Available records |

————————

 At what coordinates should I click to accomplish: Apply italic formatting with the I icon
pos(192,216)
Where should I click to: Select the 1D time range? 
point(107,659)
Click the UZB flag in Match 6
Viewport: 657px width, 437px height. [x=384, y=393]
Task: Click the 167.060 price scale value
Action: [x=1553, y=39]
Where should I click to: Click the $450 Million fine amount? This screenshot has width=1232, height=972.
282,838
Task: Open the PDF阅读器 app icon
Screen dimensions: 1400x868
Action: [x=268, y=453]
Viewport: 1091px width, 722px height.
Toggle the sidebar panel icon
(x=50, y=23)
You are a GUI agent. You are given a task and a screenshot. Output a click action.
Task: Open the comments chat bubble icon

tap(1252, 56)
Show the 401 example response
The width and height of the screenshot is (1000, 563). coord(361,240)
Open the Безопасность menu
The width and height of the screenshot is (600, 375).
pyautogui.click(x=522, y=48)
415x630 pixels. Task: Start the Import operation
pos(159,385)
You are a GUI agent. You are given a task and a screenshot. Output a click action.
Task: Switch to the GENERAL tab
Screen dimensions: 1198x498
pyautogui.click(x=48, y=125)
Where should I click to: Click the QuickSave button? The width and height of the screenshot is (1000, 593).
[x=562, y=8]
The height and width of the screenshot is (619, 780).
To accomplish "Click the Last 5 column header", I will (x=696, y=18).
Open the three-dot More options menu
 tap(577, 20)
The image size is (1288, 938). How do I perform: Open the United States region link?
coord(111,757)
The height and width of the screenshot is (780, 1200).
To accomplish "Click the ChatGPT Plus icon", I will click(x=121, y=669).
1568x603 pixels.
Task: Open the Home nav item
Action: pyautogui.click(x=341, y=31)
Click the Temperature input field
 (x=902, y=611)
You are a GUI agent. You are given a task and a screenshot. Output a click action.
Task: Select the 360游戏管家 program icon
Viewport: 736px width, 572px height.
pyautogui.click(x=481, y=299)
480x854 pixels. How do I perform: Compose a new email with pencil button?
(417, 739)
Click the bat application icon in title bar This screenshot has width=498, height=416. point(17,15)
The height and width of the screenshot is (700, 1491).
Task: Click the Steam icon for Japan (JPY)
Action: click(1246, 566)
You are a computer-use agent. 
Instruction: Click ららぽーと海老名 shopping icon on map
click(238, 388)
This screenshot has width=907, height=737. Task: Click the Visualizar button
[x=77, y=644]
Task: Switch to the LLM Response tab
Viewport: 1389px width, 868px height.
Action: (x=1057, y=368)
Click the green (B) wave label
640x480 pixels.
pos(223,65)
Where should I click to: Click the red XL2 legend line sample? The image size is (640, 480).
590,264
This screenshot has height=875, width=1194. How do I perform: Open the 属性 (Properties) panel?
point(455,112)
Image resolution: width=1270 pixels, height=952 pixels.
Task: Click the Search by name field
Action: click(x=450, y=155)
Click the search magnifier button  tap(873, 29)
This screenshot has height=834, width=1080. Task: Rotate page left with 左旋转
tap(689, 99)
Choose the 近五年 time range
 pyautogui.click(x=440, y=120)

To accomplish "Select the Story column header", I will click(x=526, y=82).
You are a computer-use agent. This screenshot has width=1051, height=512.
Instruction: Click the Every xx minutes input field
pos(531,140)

————————

Exercise objective |
Using the listing above, print every entry exactly.

Result below |
 At what coordinates should I click to accomplish: Apply italic formatting with the I icon
pos(192,216)
Where should I click to: Select the 1D time range? 
point(107,659)
Click the UZB flag in Match 6
Viewport: 657px width, 437px height. [x=384, y=393]
Task: Click the 167.060 price scale value
Action: [x=1553, y=39]
Where should I click to: Click the $450 Million fine amount? This screenshot has width=1232, height=972.
282,838
Task: Open the PDF阅读器 app icon
Screen dimensions: 1400x868
Action: [x=268, y=453]
Viewport: 1091px width, 722px height.
Toggle the sidebar panel icon
(x=50, y=23)
You are a GUI agent. You are given a task and a screenshot. Output a click action.
Task: Open the comments chat bubble icon

tap(1252, 56)
Show the 401 example response
The width and height of the screenshot is (1000, 563). coord(361,240)
Open the Безопасность menu
The width and height of the screenshot is (600, 375).
pyautogui.click(x=522, y=48)
415x630 pixels. Task: Start the Import operation
pos(159,385)
You are a GUI agent. You are given a task and a screenshot. Output a click action.
Task: Switch to the GENERAL tab
Screen dimensions: 1198x498
pyautogui.click(x=48, y=125)
Where should I click to: Click the QuickSave button? The width and height of the screenshot is (1000, 593).
[x=562, y=8]
The height and width of the screenshot is (619, 780).
To accomplish "Click the Last 5 column header", I will (x=696, y=18).
Open the three-dot More options menu
 tap(577, 20)
The image size is (1288, 938). How do I perform: Open the United States region link?
coord(111,757)
The height and width of the screenshot is (780, 1200).
To accomplish "Click the ChatGPT Plus icon", I will click(x=121, y=669).
1568x603 pixels.
Task: Open the Home nav item
Action: pyautogui.click(x=341, y=31)
Click the Temperature input field
 (x=902, y=611)
You are a GUI agent. You are given a task and a screenshot. Output a click action.
Task: Select the 360游戏管家 program icon
Viewport: 736px width, 572px height.
pyautogui.click(x=481, y=299)
480x854 pixels. How do I perform: Compose a new email with pencil button?
(417, 739)
Click the bat application icon in title bar This screenshot has width=498, height=416. point(17,15)
The height and width of the screenshot is (700, 1491).
Task: Click the Steam icon for Japan (JPY)
Action: click(1246, 566)
You are a computer-use agent. 
Instruction: Click ららぽーと海老名 shopping icon on map
click(238, 388)
This screenshot has width=907, height=737. Task: Click the Visualizar button
[x=77, y=644]
Task: Switch to the LLM Response tab
Viewport: 1389px width, 868px height.
Action: (x=1057, y=368)
Click the green (B) wave label
640x480 pixels.
pos(223,65)
Where should I click to: Click the red XL2 legend line sample? The image size is (640, 480).
590,264
This screenshot has height=875, width=1194. How do I perform: Open the 属性 (Properties) panel?
point(455,112)
Image resolution: width=1270 pixels, height=952 pixels.
Task: Click the Search by name field
Action: click(x=450, y=155)
Click the search magnifier button  tap(873, 29)
This screenshot has height=834, width=1080. Task: Rotate page left with 左旋转
tap(689, 99)
Choose the 近五年 time range
 pyautogui.click(x=440, y=120)

To accomplish "Select the Story column header", I will click(x=526, y=82).
You are a computer-use agent. This screenshot has width=1051, height=512.
Instruction: Click the Every xx minutes input field
pos(531,140)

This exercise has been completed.